* WHAT THE TASK ASKS *
Copy out the stretch of lines from the one containing "The height and width of the screenshot is (815, 1448)." through the one containing "coordinates (304, 115).", character for character.

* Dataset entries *

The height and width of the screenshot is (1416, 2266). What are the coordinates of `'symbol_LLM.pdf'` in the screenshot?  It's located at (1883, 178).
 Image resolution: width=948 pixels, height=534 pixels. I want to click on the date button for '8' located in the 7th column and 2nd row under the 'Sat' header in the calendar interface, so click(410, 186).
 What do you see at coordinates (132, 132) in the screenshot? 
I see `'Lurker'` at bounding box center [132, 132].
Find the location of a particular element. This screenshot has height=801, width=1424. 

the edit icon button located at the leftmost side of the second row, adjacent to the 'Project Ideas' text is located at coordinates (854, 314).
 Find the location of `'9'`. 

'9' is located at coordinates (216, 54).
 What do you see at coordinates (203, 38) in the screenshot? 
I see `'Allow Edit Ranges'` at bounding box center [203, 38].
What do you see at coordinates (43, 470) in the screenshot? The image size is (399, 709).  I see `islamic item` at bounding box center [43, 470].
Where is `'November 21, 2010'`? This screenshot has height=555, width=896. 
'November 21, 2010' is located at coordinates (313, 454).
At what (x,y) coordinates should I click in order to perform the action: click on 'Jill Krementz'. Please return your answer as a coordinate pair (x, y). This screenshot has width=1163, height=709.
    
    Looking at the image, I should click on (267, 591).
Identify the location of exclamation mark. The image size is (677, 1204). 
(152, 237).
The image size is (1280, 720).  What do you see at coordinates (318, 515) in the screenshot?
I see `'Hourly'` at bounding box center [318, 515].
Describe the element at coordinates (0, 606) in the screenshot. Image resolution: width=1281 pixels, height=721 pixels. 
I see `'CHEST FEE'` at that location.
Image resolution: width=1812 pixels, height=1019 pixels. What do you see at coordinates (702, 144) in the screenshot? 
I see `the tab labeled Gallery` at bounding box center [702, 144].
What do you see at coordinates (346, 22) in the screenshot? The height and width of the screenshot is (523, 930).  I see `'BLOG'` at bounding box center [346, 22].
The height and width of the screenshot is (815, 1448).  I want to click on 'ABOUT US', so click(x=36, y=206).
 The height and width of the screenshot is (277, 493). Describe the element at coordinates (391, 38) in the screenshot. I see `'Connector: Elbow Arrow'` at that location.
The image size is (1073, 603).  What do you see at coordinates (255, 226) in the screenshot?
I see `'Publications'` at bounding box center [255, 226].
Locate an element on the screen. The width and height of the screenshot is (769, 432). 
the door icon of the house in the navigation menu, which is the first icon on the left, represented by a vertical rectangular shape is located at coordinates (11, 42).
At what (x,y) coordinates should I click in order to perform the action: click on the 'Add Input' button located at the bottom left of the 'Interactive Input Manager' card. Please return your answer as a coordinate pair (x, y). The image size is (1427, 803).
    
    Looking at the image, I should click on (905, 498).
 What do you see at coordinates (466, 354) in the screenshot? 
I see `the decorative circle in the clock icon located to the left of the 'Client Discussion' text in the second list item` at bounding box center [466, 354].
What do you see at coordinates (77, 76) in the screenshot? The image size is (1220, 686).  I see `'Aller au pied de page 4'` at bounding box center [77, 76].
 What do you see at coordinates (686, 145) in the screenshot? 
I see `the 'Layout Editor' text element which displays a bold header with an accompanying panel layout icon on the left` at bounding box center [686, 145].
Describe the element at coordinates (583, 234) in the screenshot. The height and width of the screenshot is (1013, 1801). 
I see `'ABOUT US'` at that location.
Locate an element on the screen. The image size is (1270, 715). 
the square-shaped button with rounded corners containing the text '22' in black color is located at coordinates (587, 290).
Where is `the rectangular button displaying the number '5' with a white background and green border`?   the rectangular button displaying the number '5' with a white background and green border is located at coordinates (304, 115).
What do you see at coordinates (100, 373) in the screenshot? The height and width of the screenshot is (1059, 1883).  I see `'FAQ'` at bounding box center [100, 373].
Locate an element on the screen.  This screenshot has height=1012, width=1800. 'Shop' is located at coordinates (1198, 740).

* OUTPUT *
The height and width of the screenshot is (815, 1448).  I want to click on 'ABOUT US', so click(x=36, y=206).
 The height and width of the screenshot is (277, 493). Describe the element at coordinates (391, 38) in the screenshot. I see `'Connector: Elbow Arrow'` at that location.
The image size is (1073, 603).  What do you see at coordinates (255, 226) in the screenshot?
I see `'Publications'` at bounding box center [255, 226].
Locate an element on the screen. The width and height of the screenshot is (769, 432). 
the door icon of the house in the navigation menu, which is the first icon on the left, represented by a vertical rectangular shape is located at coordinates (11, 42).
At what (x,y) coordinates should I click in order to perform the action: click on the 'Add Input' button located at the bottom left of the 'Interactive Input Manager' card. Please return your answer as a coordinate pair (x, y). The image size is (1427, 803).
    
    Looking at the image, I should click on (905, 498).
 What do you see at coordinates (466, 354) in the screenshot? 
I see `the decorative circle in the clock icon located to the left of the 'Client Discussion' text in the second list item` at bounding box center [466, 354].
What do you see at coordinates (77, 76) in the screenshot? The image size is (1220, 686).  I see `'Aller au pied de page 4'` at bounding box center [77, 76].
 What do you see at coordinates (686, 145) in the screenshot? 
I see `the 'Layout Editor' text element which displays a bold header with an accompanying panel layout icon on the left` at bounding box center [686, 145].
Describe the element at coordinates (583, 234) in the screenshot. The height and width of the screenshot is (1013, 1801). 
I see `'ABOUT US'` at that location.
Locate an element on the screen. The image size is (1270, 715). 
the square-shaped button with rounded corners containing the text '22' in black color is located at coordinates (587, 290).
Where is `the rectangular button displaying the number '5' with a white background and green border`?   the rectangular button displaying the number '5' with a white background and green border is located at coordinates (304, 115).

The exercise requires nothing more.